> PROBLEM REQUIREMENTS: Reproduce word for word the lines starting with the one that contains "Image resolution: width=1044" and ending with the one that contains "item-title: Dulear Fiкze", both of those included.
"""
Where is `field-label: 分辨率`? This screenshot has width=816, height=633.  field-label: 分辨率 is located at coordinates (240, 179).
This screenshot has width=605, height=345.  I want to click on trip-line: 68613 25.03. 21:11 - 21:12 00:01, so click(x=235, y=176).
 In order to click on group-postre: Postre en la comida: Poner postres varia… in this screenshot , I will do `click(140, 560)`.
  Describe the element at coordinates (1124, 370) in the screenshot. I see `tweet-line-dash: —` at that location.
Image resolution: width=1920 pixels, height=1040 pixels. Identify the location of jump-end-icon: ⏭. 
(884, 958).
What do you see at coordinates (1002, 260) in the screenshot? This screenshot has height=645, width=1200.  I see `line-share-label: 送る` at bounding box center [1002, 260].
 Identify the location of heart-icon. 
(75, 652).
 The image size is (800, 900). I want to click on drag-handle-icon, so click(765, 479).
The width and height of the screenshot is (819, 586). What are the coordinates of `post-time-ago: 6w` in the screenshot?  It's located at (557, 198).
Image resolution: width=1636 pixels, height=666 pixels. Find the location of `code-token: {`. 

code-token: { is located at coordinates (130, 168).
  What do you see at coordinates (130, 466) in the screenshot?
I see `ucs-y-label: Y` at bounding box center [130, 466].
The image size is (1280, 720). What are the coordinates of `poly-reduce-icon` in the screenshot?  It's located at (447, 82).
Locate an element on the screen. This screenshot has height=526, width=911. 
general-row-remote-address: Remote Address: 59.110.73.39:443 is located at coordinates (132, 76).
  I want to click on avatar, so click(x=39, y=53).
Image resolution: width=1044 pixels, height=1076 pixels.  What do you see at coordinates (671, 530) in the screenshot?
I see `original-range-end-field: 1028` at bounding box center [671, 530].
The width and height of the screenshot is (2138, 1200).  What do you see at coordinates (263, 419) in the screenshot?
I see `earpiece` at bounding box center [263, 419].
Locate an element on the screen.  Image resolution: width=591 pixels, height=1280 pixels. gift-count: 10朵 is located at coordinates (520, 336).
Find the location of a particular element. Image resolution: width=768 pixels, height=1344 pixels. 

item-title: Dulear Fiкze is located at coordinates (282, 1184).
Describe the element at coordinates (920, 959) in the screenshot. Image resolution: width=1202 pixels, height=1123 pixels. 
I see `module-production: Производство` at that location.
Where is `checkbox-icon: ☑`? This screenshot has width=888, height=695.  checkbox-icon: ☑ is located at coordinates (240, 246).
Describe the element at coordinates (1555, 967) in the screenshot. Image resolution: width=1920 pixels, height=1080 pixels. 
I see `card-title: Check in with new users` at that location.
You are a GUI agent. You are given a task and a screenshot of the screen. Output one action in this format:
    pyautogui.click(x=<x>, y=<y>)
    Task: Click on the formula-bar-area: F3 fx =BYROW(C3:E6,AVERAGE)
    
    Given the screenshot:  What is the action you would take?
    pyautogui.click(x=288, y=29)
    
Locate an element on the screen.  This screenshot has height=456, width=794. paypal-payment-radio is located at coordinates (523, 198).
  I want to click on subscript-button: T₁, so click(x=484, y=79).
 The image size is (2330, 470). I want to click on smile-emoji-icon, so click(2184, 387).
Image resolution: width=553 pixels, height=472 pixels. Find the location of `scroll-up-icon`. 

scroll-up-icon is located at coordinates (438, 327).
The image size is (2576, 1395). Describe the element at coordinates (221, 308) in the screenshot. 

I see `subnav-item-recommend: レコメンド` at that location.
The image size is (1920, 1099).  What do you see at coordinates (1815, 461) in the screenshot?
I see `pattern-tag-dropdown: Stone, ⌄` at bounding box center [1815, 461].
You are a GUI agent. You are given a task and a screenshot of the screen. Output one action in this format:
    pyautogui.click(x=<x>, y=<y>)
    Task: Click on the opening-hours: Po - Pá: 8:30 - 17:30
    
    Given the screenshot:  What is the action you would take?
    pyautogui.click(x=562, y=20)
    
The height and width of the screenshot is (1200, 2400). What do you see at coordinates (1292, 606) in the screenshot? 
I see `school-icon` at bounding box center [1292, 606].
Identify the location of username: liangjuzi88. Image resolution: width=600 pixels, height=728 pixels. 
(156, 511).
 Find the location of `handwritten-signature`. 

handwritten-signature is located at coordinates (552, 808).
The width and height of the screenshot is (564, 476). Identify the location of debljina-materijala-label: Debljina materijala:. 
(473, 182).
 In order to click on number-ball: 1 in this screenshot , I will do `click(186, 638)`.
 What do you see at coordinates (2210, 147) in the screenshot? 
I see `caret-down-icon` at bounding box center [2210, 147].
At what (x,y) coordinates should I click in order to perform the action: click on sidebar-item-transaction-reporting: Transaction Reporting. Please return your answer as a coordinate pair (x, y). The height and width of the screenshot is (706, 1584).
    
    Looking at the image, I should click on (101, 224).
"""
> SOLUTION:
Image resolution: width=1044 pixels, height=1076 pixels.  What do you see at coordinates (671, 530) in the screenshot?
I see `original-range-end-field: 1028` at bounding box center [671, 530].
The width and height of the screenshot is (2138, 1200).  What do you see at coordinates (263, 419) in the screenshot?
I see `earpiece` at bounding box center [263, 419].
Locate an element on the screen.  Image resolution: width=591 pixels, height=1280 pixels. gift-count: 10朵 is located at coordinates (520, 336).
Find the location of a particular element. Image resolution: width=768 pixels, height=1344 pixels. 

item-title: Dulear Fiкze is located at coordinates (282, 1184).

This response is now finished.